Universitas Airlangga (Unair) kembali menorehkan prestasi di kancah internasional. Salah satu dosennya, Veryl Hasan, berhasil masuk dalam nominasi untuk mengikuti Lindau Nobel Laureate Meeting 2026. Ajang bergengsi ini merupakan pertemuan tahunan yang mempertemukan para peraih Nobel dengan peneliti muda dari seluruh dunia.
Prestasi Membanggakan
Veryl Hasan yang merupakan dosen di Fakultas Sains dan Teknologi Unair ini terpilih sebagai salah satu nominasi dari Indonesia. Keikutsertaannya dalam Lindau Nobel Laureate Meeting 2026 menjadi bukti bahwa penelitian yang dilakukan oleh akademisi Indonesia diakui secara global.
Proses Seleksi Ketat
Proses seleksi untuk menjadi peserta Lindau Nobel Laureate Meeting sangat ketat. Para nominasi dinilai berdasarkan kualitas penelitian, publikasi ilmiah, serta kontribusi mereka dalam bidang ilmu pengetahuan. Veryl Hasan berhasil melewati tahapan seleksi tersebut dan kini resmi menjadi nominasi.

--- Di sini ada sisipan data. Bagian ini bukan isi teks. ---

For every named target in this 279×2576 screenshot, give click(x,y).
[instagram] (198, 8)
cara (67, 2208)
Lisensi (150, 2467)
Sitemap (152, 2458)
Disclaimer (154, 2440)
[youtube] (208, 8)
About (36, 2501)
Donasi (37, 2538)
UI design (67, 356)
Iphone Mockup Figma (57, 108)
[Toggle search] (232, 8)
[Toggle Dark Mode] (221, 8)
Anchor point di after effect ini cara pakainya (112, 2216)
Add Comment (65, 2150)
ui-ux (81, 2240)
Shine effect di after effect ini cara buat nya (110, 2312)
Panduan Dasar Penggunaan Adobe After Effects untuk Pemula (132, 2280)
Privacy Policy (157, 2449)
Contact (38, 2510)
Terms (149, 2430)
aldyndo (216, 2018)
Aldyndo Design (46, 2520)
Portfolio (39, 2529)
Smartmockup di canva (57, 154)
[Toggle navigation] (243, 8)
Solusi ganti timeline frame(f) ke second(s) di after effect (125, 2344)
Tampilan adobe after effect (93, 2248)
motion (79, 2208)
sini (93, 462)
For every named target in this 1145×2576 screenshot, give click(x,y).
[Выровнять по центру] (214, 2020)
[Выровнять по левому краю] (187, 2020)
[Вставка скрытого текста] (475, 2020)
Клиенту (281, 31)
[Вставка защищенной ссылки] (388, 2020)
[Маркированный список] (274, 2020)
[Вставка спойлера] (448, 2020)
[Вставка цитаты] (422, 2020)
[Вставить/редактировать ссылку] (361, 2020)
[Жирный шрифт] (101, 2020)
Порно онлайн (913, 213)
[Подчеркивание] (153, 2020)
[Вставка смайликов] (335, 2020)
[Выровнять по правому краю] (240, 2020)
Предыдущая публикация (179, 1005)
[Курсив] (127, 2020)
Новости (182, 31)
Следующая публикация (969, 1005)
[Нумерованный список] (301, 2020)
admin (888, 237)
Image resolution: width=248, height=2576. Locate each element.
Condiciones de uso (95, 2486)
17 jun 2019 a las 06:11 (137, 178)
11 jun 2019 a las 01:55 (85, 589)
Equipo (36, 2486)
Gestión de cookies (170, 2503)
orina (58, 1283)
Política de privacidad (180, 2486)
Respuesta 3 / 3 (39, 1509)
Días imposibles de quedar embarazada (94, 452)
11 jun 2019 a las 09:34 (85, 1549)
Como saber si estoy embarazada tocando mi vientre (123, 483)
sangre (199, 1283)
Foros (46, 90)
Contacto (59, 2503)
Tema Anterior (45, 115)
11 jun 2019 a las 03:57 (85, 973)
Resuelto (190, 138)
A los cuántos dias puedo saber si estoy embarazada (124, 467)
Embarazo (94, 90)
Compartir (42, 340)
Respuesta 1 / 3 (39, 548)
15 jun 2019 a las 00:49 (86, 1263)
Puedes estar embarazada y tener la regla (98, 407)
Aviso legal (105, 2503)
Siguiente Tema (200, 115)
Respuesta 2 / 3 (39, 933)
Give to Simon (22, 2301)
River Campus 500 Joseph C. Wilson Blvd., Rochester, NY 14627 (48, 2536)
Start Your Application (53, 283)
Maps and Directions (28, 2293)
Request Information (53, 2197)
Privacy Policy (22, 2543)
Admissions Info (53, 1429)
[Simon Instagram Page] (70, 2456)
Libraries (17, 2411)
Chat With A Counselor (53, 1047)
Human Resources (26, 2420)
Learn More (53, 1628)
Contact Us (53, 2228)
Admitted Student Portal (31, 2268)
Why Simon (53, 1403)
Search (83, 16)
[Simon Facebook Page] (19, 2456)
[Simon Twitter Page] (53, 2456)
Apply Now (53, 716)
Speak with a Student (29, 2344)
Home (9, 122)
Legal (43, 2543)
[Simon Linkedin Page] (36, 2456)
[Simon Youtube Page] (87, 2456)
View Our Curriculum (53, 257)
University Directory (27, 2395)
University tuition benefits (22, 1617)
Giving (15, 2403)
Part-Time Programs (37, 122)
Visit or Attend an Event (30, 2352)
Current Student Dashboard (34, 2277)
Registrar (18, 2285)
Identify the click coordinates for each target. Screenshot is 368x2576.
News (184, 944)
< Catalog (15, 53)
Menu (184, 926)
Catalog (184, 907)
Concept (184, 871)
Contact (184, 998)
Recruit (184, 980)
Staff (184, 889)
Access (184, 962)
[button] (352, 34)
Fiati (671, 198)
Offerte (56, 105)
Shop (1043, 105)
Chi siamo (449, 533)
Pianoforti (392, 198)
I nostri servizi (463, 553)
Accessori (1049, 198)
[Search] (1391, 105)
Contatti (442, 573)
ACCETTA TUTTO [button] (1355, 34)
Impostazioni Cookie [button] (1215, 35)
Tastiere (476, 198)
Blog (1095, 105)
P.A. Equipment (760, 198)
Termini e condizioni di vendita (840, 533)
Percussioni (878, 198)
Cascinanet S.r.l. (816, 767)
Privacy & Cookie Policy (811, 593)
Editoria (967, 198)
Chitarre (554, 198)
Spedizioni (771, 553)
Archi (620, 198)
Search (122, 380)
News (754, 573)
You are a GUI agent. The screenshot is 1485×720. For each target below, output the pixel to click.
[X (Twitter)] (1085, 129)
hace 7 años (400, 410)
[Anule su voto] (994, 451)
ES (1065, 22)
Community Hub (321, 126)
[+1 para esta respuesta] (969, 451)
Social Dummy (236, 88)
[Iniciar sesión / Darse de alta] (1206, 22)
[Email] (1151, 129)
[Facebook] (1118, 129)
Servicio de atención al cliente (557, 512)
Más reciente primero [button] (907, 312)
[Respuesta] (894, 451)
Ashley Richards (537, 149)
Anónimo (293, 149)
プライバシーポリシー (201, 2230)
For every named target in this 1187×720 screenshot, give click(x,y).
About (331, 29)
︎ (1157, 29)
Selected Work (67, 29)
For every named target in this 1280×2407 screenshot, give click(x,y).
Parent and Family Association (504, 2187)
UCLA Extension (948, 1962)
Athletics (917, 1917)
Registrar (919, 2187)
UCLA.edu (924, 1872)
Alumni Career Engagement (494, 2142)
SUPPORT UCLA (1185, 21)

Lindau Nobel Laureate Meeting 2026 dijadwalkan berlangsung di Jerman. Acara ini akan dihadiri oleh puluhan peraih Nobel dari berbagai bidang, seperti fisika, kimia, dan kedokteran. Para peserta muda akan berkesempatan untuk berdiskusi langsung dengan para peraih Nobel, memperluas jaringan, serta mendapatkan inspirasi untuk penelitian mereka ke depan.
Dukungan Universitas
Rektor Unair, Prof. Dr. Mohammad Nasih, menyampaikan apresiasi atas pencapaian Veryl Hasan. Menurutnya, ini adalah prestasi yang membanggakan tidak hanya bagi Unair, tetapi juga bagi Indonesia. Ia berharap Veryl dapat memberikan kontribusi positif dalam pertemuan tersebut dan membawa ilmu pengetahuan Indonesia ke tingkat yang lebih tinggi.
Veryl Hasan sendiri mengaku sangat bersyukur dan bangga atas nominasi ini. Ia berharap dapat memberikan yang terbaik dalam Lindau Nobel Laureate Meeting 2026 dan menjalin kolaborasi dengan para ilmuwan dunia.
Manfaat bagi Pengembangan Ilmu
Partisipasi dalam Lindau Nobel Laureate Meeting diharapkan dapat membuka peluang bagi Veryl Hasan untuk mengembangkan penelitiannya lebih lanjut. Selain itu, pengalaman ini juga akan menjadi bekal berharga bagi dirinya dalam mengajar dan membimbing mahasiswa di Unair.
Keberhasilan Veryl Hasan ini diharapkan dapat memotivasi dosen dan peneliti lain di Indonesia untuk terus berkarya dan berprestasi di tingkat internasional. Unair sendiri terus mendukung para akademisinya untuk mengembangkan diri dan berkompetisi di kancah global.